[[ Supplied material open ]]
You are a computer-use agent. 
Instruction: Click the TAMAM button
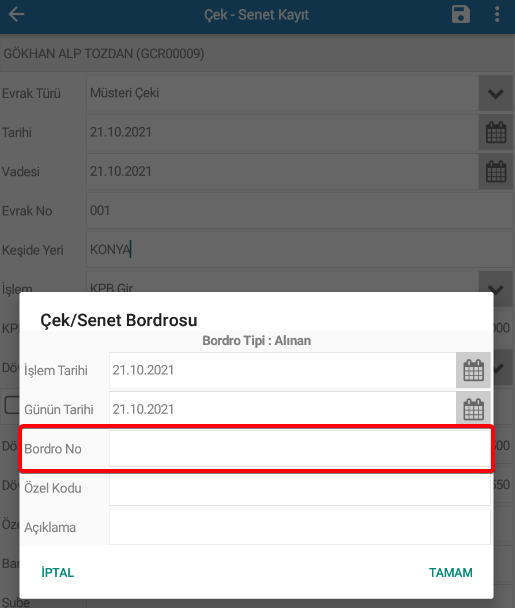[x=451, y=572]
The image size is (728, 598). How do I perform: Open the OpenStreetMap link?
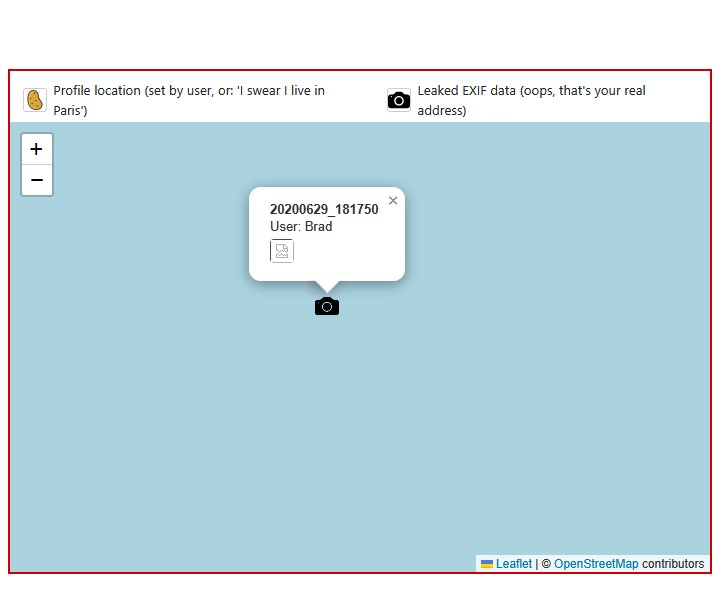pyautogui.click(x=596, y=564)
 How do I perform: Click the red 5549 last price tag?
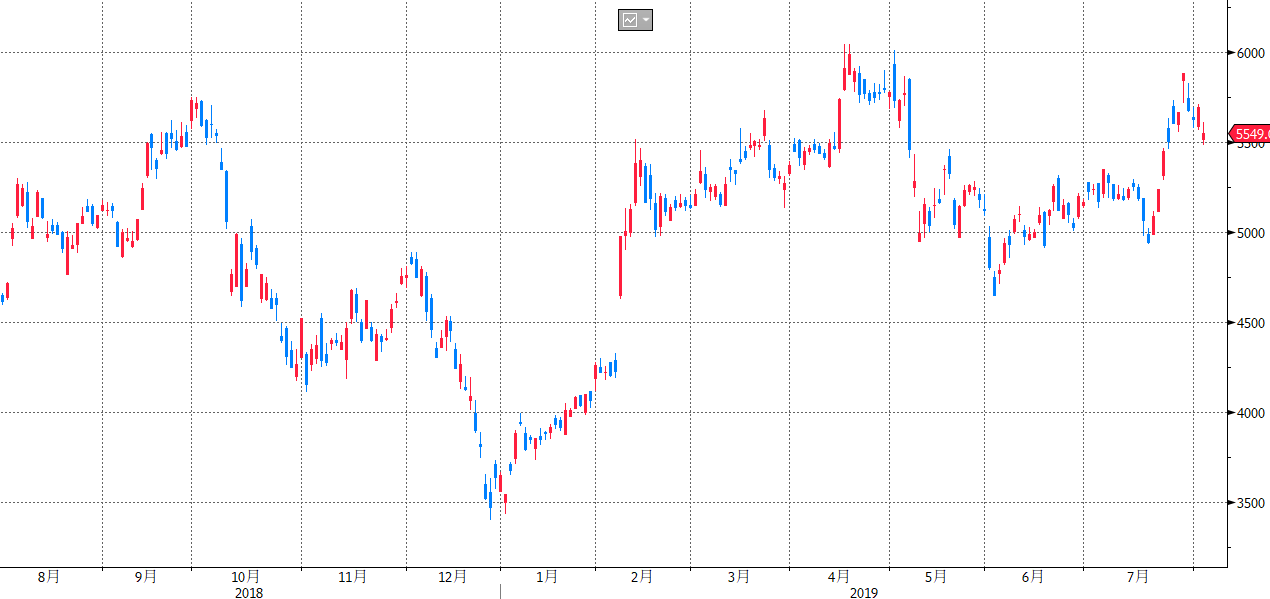click(x=1250, y=134)
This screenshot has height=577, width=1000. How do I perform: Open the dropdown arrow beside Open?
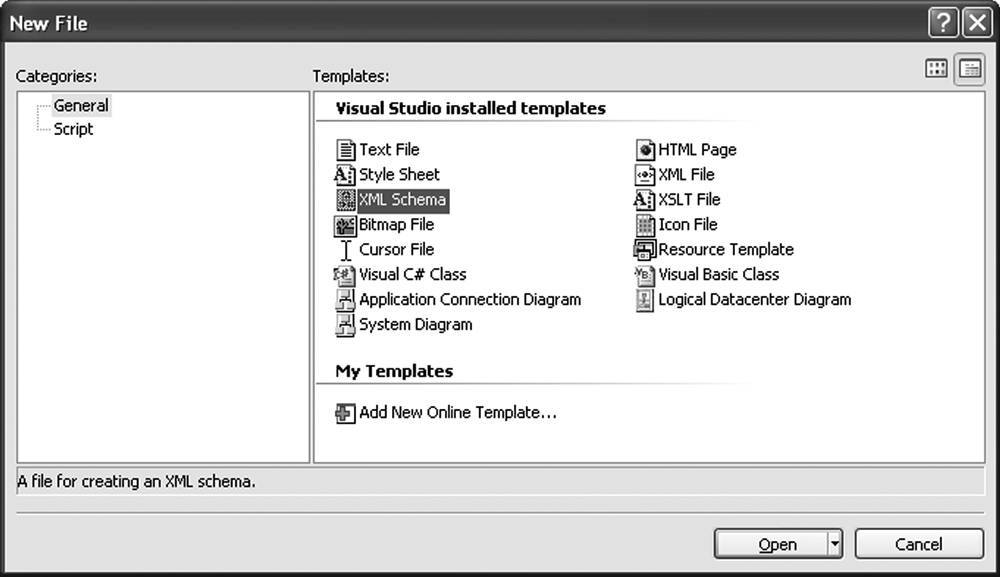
[[ Supplied material closed ]]
(Required action): Every word of the material, and none of its pictures, should be set down again.

(Written response):
You are a computer-use agent. 
Instruction: Click the TAMAM button
[x=451, y=572]
The image size is (728, 598). How do I perform: Open the OpenStreetMap link?
pyautogui.click(x=596, y=564)
 How do I perform: Click the red 5549 last price tag?
click(x=1250, y=134)
This screenshot has height=577, width=1000. How do I perform: Open the dropdown arrow beside Open?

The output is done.